Norwegian regional public broadcasting

For the purpose of regional broadcasting on NRK, Norway is divided into 11 districts. 10 of these districts follow county boundaries and provide services in the Norwegian language, while one overlaps the other districts and provides services in the Sami languages. Each district includes one district office along with several subordinate local offices.

Regional broadcasting output generally comes from the district offices, though some of the local offices contain newsrooms and production facilities able to supplement output from the district office or produce separate programming altogether. Regional services include the following radio and TV output:

==Radio==
NRK's P1 radio channel carries regional programming on Mondays through Fridays from 6.03 to 9.00 local time (including national news summaries on the hour and half hour) and from 14.03 to 17.00 (with national news at 15.00 and 16.00), as well as two-minute regional news updates each hour from 9.03 to 16.03 inclusive. On Saturdays there are two-minute regional bulletins at 8.03, 9.03, and 10.03. These programmes come from 15 different offices (including one for the capital).
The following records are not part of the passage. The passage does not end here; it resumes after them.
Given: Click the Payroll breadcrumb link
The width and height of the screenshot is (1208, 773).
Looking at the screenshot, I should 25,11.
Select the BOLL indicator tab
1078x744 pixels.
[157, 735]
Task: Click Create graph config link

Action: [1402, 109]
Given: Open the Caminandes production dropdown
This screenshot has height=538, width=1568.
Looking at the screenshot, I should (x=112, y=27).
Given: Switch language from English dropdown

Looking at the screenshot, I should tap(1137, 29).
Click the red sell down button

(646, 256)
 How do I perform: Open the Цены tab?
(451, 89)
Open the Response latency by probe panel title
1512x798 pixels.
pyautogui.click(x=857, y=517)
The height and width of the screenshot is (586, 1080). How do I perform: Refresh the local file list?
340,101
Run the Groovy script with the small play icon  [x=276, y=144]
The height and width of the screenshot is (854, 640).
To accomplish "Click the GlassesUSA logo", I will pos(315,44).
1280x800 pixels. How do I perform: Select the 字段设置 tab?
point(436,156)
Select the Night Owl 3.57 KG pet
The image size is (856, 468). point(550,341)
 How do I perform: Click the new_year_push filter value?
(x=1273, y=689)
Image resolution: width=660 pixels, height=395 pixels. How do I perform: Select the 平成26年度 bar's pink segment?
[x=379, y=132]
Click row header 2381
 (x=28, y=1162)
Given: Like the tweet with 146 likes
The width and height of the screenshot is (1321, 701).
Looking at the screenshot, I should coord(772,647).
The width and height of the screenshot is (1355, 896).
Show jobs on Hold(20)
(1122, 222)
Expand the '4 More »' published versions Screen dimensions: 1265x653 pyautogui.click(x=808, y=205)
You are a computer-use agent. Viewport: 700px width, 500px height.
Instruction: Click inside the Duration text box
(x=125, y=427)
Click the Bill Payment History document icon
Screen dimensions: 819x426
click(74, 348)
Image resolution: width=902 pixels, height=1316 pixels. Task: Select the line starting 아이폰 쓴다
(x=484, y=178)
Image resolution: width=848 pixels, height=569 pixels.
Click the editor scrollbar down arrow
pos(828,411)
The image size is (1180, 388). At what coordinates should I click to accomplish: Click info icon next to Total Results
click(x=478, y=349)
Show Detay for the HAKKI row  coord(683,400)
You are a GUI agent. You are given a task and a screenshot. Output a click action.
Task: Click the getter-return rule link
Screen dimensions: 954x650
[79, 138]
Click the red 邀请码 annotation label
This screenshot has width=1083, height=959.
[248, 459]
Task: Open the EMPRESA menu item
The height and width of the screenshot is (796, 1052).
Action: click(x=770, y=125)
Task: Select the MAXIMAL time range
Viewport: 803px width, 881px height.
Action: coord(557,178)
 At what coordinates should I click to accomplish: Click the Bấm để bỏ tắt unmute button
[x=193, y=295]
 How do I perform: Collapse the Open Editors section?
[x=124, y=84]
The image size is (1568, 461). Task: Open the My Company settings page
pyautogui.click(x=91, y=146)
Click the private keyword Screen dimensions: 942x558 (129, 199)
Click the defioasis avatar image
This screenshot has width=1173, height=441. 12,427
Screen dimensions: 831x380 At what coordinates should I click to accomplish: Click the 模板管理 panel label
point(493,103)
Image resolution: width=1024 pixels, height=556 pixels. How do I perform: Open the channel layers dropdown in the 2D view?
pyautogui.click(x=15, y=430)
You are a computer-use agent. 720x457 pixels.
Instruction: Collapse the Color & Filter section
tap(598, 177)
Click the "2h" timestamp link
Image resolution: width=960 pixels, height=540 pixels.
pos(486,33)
P1 is broadcast digitally (via DAB+ and satellite) as well as being available on cable and via the internet. Analogue broadcasting on FM – hitherto the channel's main method of transmission – ended in 2017.

==Television==
NRK1 carries regional news, produced at the district offices, Mondays through Thursdays from 19.45 to 20.00 and 22.55–23.00 and Fridays from 19.30 to 19.40. Except during the summer holiday period, all regional news programmes are repeated nationwide in a 150-minute sequence on NRK2 overnight as well as in the later part of the following morning.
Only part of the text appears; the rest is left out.